Touch one lead probe to the center pin of an RCA plug and the other test lead to the outer shell of the plug. Make sure the probe you are touching to the center pin does not come in contact with the outer shell of the plug or you will get a false reading.

Continuity indicates a short.....

Repeat the process for the other RCA plug as well.

If the test reveals a short the short may very well be in the wire to RCA plug connection of one of ends.
OMG, don't tell me this is another Synergistic Rersearch workmanship failure. One of my S.R. got intermittent, I opened it up and found S.R's assembler missed soldered the wire to the RCA connector both + and -. The soldering cup has no residue or any indication of the wires were ever being soldered. Geez, they already over priced the cables, now get the job done right. I will never buy S.R again.
Neal, do as Jea48 suggests. I would add to turn the multimeter to measure Ohms, the symbol shaped like a horseshoe to measure continuity. Any setting in the ohm range will suffice. Make sure that your leads are plugged into the multimeter correctly to measure ohms (red/black and plugged into ohm/volt not amp). Continuity = close to zero. If there is a break, your multimeter will probably read 1 or OL.

I've had a solder joint break on an inexpensive pair of Monster interconnects years ago that caused an interconnect to "go bad". Since it was cheap I just soldered it myself.

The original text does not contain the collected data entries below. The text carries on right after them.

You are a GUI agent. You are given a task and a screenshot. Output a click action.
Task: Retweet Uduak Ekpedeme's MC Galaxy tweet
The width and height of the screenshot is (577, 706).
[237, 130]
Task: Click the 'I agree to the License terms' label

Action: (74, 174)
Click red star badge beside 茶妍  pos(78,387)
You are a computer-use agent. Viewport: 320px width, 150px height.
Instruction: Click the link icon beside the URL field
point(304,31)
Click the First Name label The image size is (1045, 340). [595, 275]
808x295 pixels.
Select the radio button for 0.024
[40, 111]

If the cable is expensive, I'd send it back to the maufacturer for repair.
If it's a failure in the expencive cable than why they charge so much for home-brew stuff? I'd simply request a full refund and not penny less.
I've compared the termination quality of Siltech interconnect to Mogamy and Mogamy wins 'by unanimous decision' with its built quality: $60/m Mogamy vs. $500/m Siltech. Knowing that termination quality may cary large part in performance, at least 65% of audiophile grade cables are built very poor.
The best built quality among the audiophile grade cables I think is VanDenHul as well as the money spent for performance. VanDenHul also provides a professional cable charts and sufficient per-unit parameters to figure out the best performer for your system.